Congress quickly shelved any plan to cancel measles vaccination.

Research on the value of flu vaccination shows similar benefits. Recent studies estimate the costs (direct costs and productivity losses) of flu to the U.S. economy at between US$50 and US$90 billion, or around $5 billion to the Canadian economy.

Seasonal flu, RSV and COVID are critical hits to our already tepid economic productivity. Thus far in 2025, vaccination rates in Canada have lagged 2024 levels for flu, COVID-19, and MMR (measles, mumps, and rubella). This inaction stems from an information failure due to the natural inertia we all have.

It also stems from active campaigns that emphasize the adverse events experienced by the very few who receive vaccinations. A small percentage of those receiving COVID shots (mostly young men) will experience myocarditis.

The vast majority recover completely, and offsetting this cost is the much higher incidence of experiencing myocarditis from contracting COVID that the vaccine ostensibly avoids.

The term “misinformation” is overused and has become a cudgel to demonize those choosing not to vaccinate. Behavioural economics contributes to understanding vaccination decisions.

“Familiarity breeds contempt” reflects the law of diminishing marginal returns, and the concepts of habituation and reference dependence.

Someone who has been consistently vaccinated may come to value additional vaccination less each year and may lose the habit of immunization. Reference dependence occurs when memories of past pain fade, such as retching with head in toilet.

Externality is another useful economic concept that illustrates important ideas around infection and immunity.

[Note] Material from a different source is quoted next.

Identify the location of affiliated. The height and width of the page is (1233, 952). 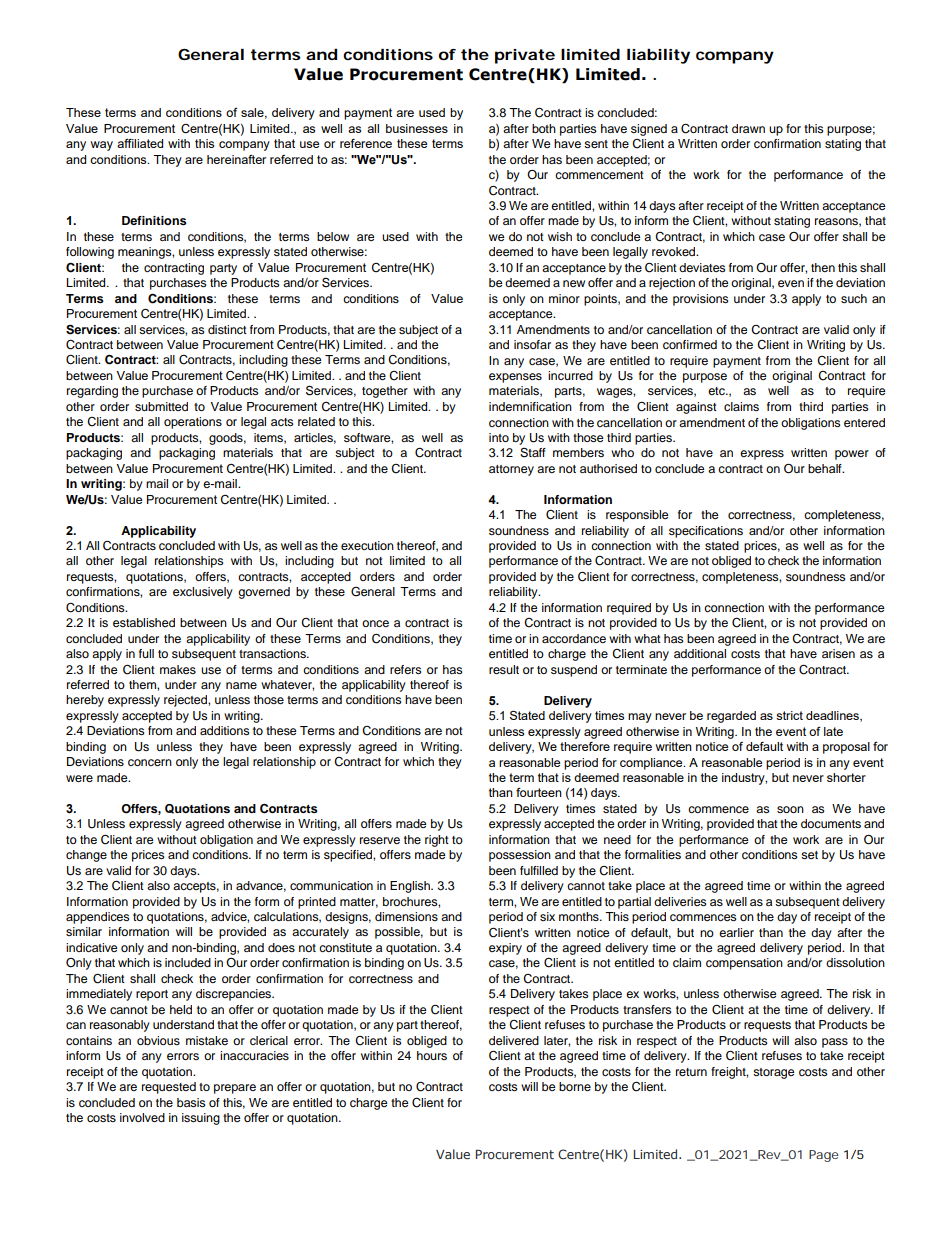
(140, 143).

Canada’s loss of membership in the club of countries that have eradicated measles is surely a black mark on our public health record. Measles with an R0 of between 12 and 18 means that in an unvaccinated population, one person with measles will infect, on average, 16 others, making it one of the most infectious of diseases.

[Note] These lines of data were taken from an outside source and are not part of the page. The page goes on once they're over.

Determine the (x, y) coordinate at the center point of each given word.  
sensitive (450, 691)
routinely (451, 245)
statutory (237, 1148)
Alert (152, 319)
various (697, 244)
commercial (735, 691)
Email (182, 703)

A vaccine’s effectiveness is the risk reduction measured by comparing the incidence of disease in vaccinated individuals to that in unvaccinated individuals within a population. The measles vaccine has an effectiveness rate of 95 per cent, but falling vaccination rates attenuate “effectiveness rates,” as herd immunity falls, especially with highly infectious diseases such as measles.

This is why keeping measles at bay requires vaccination rates above 90 per cent. This is a classic externality: my vaccination is both a private good, benefiting me, and a public good, benefiting my neighbour.

Finally, game theory contributes insights into how human behaviour may undermine the best of vaccination programs.

Continuing with measles as the example, once vaccination rates reach 95 per cent, the remaining unvaccinated population may choose to be “free riders” since they gain herd immunity by virtue of most everyone else choosing the shot. In the second year, continued low measles incidence might prompt some who were previously vaccinated to decline vaccination, and when vaccination rates dip below 80 per cent, the downward spiral begins.

Vaccination is not just about avoiding discomfort and death.

Economics offers valuable insights into the impact of infectious diseases and into understanding how human behaviour affects immunization policies.

» Gregory Mason is an associate professor of economics at the University of Manitoba. This column was previously published in the Winnipeg Free Press.